Ayer prediqué una jornada de retiro a una comunidad de religiosas. Son pocas y muy ancianas; pertenecen a una congregación francesa que ha trabajado en las misiones al servicio de los más necesitados durante casi doscientos años. Últimamente han ido cerrando casi todas las casas y se han agrupado en dos o tres. La de Roma es la casa general. Como está situada frente a un famoso hospital, la han adaptado para acoger por un precio módico a los enfermos que vienen a hacer sus curas o a sus familiares. No aceptan turistas ni visitas con otra intención. Solo enfermos y los que los acompañan.
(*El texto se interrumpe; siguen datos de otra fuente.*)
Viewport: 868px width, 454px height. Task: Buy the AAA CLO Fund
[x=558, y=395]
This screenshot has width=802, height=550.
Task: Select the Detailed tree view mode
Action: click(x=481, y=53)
Les ofrecen una habitación limpia y comida casera, oran por ellos y con ellos, los escuchan y consuelan. Algunos permanecen hasta dos y tres meses con ellas. Cuando regresan para una nueva visita al especialista les traen huevos, verduras, dulces. Después de muchos años las siguen telefoneando o escribiendo para felicitarles las navidades o la pascua.
Por desgracia, antes o después tendrán que cerrar (la general tiene más de ochenta años y las demás también andan por ahí). Ellas viven su extinción con gran sufrimiento, pero con paz. Saben que han dado su vida a Cristo con todas las consecuencias y él se la ha tomado. Si volvieran a nacer, cada una de ellas haría lo mismo, una y mil veces. No piden explicaciones por el aparente “fracaso” de sus vidas y de su actividad. Solo oran y aman. Son el grano de trigo dispuesto a morir para que surjan nuevas espigas, cuando y donde Dios quiera.
Algunas veces se escucha a personas que se dicen cristianas (e incluso lo publican en distintos medios) que las congregaciones religiosas no tienen vocaciones porque viven acomodadas, porque se han relajado, porque viven como los seglares, porque han traicionado su vocación... Estas y muchas otras que yo conozco siempre han vivido su entrega con generosidad, viven con austeridad, no piensan en sí mismas, sino solo en amar más y mejor a Cristo y a sus hermanos, pasan largas horas de adoración ante el Santísimo, han renunciado a formar una familia y a sus proyectos personales para seguir al Señor y servir a todos con amor. Pero se encuentran con que su vida no atrae a las jóvenes. Las que las conocen las quieren, las admiran, pero no quieren vivir como ellas.
Esto nos pasa a muchos de los que nos hemos consagrado a Cristo. La escasez de nuevas vocaciones nos preocupa. Pero me parece que si nuestro deseo es que otros vivan como nosotros, nos hemos equivocado. No nos hemos consagrado para que otros continúen con nuestras actividades, aunque nos gustaría que no se acabaran con nosotros, porque sabemos que son buenas y necesarias.
Amemos nuestra vida y nuestra vocación. Si alguien viene porque quiere vivir como nosotros, bienvenido sea. Si no viene nadie, no sucede nada. Hemos renunciado a tener hijos carnales. Tampoco pasa nada si no tenemos descendencia espiritual. San Juan de la Cruz dice que Jesús realizó su obra más importante precisamente cuando se sentía más fracasado y abandonado de todos. Con su muerte (aparentemente absurda) nos trajo la redención.
El Santo carmelita añade en su Cántico espiritual: “Mi alma se ha empleado / y todo mi caudal en su servicio. / Ya no guardo ganado / ni ya tengo otro oficio, / que ya solo en amar es mi ejercicio”. Limitémonos a amar gozosamente, a servir gratuitamente, sin esperar nada a cambio. No nos importe demasiado si tenemos ganado que cuidar u otros oficios que realizar. Ocupemos nuestras energías en su servicio y dejemos todo lo demás en sus manos. Amén.